I came across a posting on the Avid Editors of Facebook where someone was extolling the quality of Apple Compressor’s frame rate conversion. Others just advised to use Media Composer to convert. Personally I have not really used Compressor on a regular basis, so I thought I would put it to the test and compare it to Media Composer. For this test, I went with the following scenario; standard definition interlace material in a 1080p/23.976. This is pretty common with clip shows that go back into their digital archive.
I found a source clip that had both camera motion (zoom) and content motion (truck driving by) that originated on an SD 29.97 interlace format. The timeline is 1080p/23.976 and represents three (not counting color space) conversions:
- Interlace to progressive
- Frame rate conversion
In Compressor, I selected “Best quality” for both “Resize Filter” and “Retiming Quality”.
In Media Composer, I used several methods and motion algorithms in order to find the best quality conversion.
- Source Clip Transcode from AMA link to original file
- Edited the AMA linked original file and made 7 sequences and applied a different motion effect type as seen in the Motion Effect Editor”
Whenever possible, I used the motion “Adaptive Deinterlace Source” setting as seen here as in all cases it was a better quality conversion when dealing with this type footage and conversion:
Keep in mind when judging image quality via the GUI viewers in Media Composer that do not show the full frame, and if you are, make sure you are in green/green mode and not in any proxy modes. You are better off judging quality on the client monitor in green/green mode or exporting a series of frames and look at those.
In all cases the Apple Compressor conversion delivered a better quality image. There are a few Media Composer Motion Effect settings that can be used to get close as seen in the example frames below.
It is unfortunate that source clip transcode to project rate is actually one of the poorer quality versions as it defaults to “Blended Interpolated”and there is no way to change that for source transcodes. Setting a preferred render type in Render settings does not affect the type of transcode being used.
So now the user has to manage the quality on the timeline and can set the default render to their preferred look before rendering the effects. The downside is this is not ideal when making new source masters you might want to archive from the project itself. in most cases, the uprez also looked a bit better with Compressor, but that may be a side effect of the field interpolation. Another test will need to be done on matching formats to judge uprez only. In this particular test, FluidMotion did a good job and came closest to matching Compressor on motion but that can be hit and miss depending on footage without going in and editing vectors.

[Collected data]
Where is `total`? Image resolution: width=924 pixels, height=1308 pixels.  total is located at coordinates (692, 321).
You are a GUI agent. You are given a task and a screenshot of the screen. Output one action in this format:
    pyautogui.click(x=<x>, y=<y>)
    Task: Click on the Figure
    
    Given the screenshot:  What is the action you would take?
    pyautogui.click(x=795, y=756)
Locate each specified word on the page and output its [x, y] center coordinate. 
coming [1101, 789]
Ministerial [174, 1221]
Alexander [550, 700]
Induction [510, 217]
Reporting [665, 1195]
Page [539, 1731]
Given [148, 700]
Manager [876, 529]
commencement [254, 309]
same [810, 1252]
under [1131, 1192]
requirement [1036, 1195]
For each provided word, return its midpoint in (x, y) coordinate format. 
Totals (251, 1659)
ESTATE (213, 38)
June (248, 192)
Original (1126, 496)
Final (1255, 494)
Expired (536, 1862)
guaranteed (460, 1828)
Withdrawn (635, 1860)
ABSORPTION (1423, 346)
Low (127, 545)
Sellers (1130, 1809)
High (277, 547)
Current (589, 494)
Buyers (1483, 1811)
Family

_PROBLEM STATEMENT_
Answer these questions about the frame rate conversion comparison above, using the facts it states.
1. What setting did the writer choose in Compressor for both "Resize Filter" and "Retiming Quality"?
2. What type does a source clip transcode to project rate default to in Media Composer?
3. In this test, which option came closest to matching Compressor on motion?

_EXERCISE SOLUTION_
1. "Best quality"
2. "Blended Interpolated"
3. FluidMotion